Sede del Parlamento. Sede del Parlamento.

Sede del Parlamento. / M.G.

Esperanza Oña y Beatriz Rubiño son actualmente parlamentarias por el PP y el PSOE, respectivamente. Ambas, de forma intuitiva, al comparar esas dos imágenes ponen el foco en la presencia de la mujer. “Antes de las leyes cremalleras éramos residuales. Aportamos la visión de más del 50% de la población en un lugar en que, pese a ser el órgano de representación del pueblo andaluz y hacer leyes para todos, no estábamos”, detalla Rubiño. El actual Parlamento es “reflejo de la sociedad”, como apunta Oña, para quien la paridad que en él prevalece debe saltar al mundo real para que las mujeres tengan los derechos y obligaciones que aún no han conquistado con plenitud, “la verdadera igualdad de oportunidades que aún no tenemos”.

En los 40 años que pasaron desde aquel 28 de febrero en el que los andaluces dijeron sí a su autonomía en referéndum, la comunidad autónoma “ha dado el mayor salto en su historia”, en palabras de Plata. “Estos años han sido los mejores en cuanto a desarrollo”, asegura también Carlos Hernández White, actual representante por Ciudadanos.
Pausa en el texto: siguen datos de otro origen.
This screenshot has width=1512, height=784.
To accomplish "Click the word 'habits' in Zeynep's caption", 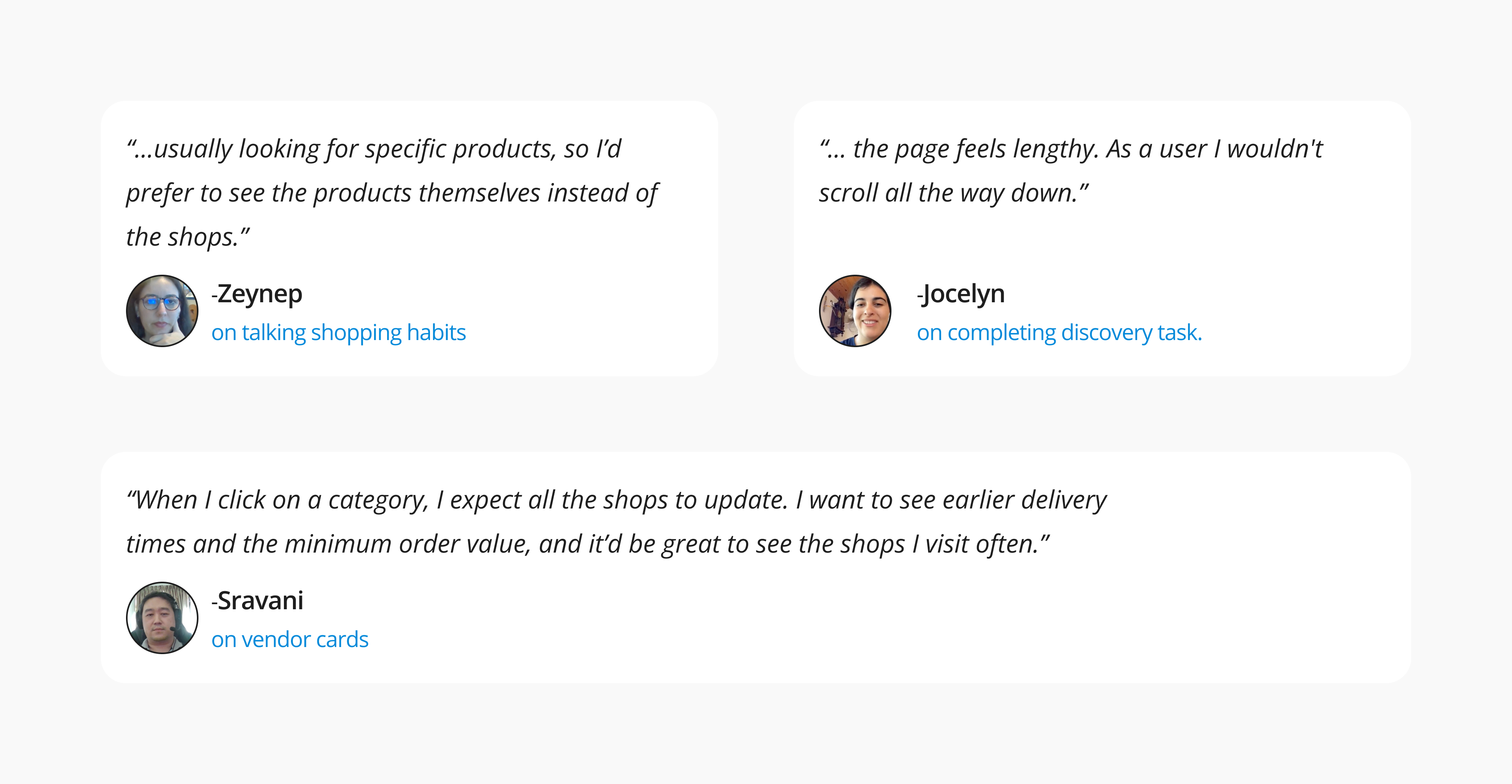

Esta es la visión compartida por veteranos y nóveles parlamentarios, que también coinciden en señalar que, pese a este avance, Andalucía continúa en un nivel inferior respecto al resto de comunidades autónomas, que partían “desde una situación ventajosa”. “La enorme transformación de España en este periodo no ha llegado en su totalidad aquí. Aunque transformada, Andalucía ha quedado atrás en muchas materias sensibles”, resume Merino.

Coinciden también casi todas la voces en señalar que uno de los principales retos pendientes es el empleo y en que la solución pasa por crear un modelo productivo diferente. “Hay que romper con el modelo actual, dejar de ser el patio de recreo del turismo y plantear un sistema generador de riqueza basado en la industrial”, propone Guzmán Ahumada, parlamentario por Málaga de Adelante Andalucía.

“Necesitamos reconocer nuestros puntos fuertes, entre ellos la magnífica localización para el tráfico marítimo. Estamos en el centro de las tierras del mundo y eso debería servir para promover un tejido industrial”, precisa Plata. Otros asuntos pendientes son, en juicio de Merino, normalizar la alternancia de poder, o concretar la delimitación de competencias, según Hernández White.

Hasta les une la reivindicación de un andalucismo no excluyente. Desde “una actitud positiva y formando parte del proyecto en común que es España”, en palabras de que fuera representante de UCD. “Sin confrontación”, según el parlamentario de Ciudadanos. “Un andalucismo que lucha contra la desigualdad social, no nacionalista sino internacionalista”, afirma Ahumada.

En opinión de Plata, “deberíamos conocer mejor nuestra historia y difundirla para, por ejemplo, desechar los tópicos que tanto daño nos han hecho y nos hacen. Debemos exigir un trato igualitario: no somos más que nadie pero no podemos ser menos”. ¿Reivindicar el hecho de ser andaluces? “Sí, lo llevamos en nuestro carácter y es un orgullo serlo”, zanja Valero.